Your 6 words might as well have been a 6 page declaration of love. How long have you known her? Why do you like her? Has she shown that she feels the same way? It doesn't make sense to say that to someone who does not feel the same way; you either have to get them to feel the same, or you have to move on. Anything you do directed at her will now come across as try-hard and you will look like a guy who can't keep things in perspective, who has no other options, and who doesn't understand social interaction (since you keep pressing after she has said no). It sucks dude.
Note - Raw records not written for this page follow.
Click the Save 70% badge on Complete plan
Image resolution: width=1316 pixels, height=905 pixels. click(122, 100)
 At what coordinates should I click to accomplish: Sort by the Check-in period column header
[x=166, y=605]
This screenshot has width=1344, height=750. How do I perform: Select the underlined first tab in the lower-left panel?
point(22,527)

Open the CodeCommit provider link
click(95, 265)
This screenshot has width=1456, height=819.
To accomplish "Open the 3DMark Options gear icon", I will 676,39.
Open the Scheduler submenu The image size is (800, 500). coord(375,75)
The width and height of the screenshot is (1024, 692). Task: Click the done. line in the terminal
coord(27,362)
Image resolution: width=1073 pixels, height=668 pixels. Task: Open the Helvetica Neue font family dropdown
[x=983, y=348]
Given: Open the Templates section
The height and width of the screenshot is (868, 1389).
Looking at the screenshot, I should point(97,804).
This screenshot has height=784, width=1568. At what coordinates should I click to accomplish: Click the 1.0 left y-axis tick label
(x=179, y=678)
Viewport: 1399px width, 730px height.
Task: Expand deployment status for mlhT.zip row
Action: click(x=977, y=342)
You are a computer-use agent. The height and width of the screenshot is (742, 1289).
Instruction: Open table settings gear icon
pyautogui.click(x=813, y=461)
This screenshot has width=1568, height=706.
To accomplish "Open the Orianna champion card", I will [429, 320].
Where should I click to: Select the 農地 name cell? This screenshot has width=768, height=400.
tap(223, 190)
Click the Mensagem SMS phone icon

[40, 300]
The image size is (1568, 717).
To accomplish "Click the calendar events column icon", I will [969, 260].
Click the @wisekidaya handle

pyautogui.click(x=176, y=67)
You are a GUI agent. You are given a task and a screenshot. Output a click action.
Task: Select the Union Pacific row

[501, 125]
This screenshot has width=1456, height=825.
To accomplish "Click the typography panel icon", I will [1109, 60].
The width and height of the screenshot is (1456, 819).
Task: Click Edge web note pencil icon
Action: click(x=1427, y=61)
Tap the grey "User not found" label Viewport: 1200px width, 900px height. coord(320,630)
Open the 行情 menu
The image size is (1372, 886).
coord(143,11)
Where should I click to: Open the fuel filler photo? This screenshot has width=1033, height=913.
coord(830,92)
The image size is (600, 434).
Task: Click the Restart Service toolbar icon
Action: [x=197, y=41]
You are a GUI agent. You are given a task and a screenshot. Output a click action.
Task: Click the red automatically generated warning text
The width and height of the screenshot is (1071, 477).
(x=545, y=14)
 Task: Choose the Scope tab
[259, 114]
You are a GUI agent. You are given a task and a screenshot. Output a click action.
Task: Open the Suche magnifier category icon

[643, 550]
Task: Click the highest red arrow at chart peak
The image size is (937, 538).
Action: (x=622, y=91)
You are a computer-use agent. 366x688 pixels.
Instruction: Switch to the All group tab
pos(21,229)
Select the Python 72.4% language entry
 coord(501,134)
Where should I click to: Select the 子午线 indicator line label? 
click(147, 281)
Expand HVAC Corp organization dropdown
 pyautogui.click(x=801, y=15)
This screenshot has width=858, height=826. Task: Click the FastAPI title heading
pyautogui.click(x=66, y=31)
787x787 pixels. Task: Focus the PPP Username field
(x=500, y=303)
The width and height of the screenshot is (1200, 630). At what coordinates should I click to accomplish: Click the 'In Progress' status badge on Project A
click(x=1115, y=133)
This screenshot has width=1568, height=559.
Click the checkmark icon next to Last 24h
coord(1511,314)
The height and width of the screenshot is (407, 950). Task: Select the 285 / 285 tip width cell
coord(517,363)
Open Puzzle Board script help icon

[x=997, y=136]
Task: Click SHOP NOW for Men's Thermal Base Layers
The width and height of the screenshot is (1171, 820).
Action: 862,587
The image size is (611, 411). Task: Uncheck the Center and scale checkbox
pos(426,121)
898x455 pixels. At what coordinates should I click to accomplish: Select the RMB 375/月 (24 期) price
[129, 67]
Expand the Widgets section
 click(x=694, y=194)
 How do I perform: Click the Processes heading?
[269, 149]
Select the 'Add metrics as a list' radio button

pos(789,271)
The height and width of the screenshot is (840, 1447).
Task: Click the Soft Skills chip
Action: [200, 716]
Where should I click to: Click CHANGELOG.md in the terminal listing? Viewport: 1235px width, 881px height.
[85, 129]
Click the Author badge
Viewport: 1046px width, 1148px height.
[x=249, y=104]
It ******* sucks. But you didn't just get dumped, your reaction is way out of proportion to what actually happened.


I've known her since July 14 2006. It was a Bastille soiree that I first saw her. We even helped each other out in organising this whole exchange here. Well I wasn't wanting to tell her then and there at Thanksgiving anyway, the atmosphere was really bad. I have no idea if she ever felt the same way, we get on really well, but as with even friendships there were some ups and downs. But overall we were quite friendly i think, focusing on the negatives doesn't help lol. Waiting for so long to tell her wasn't the best decision i made either, it was too long lol. Well of course I'm not going to pressure her, I have more important things to do.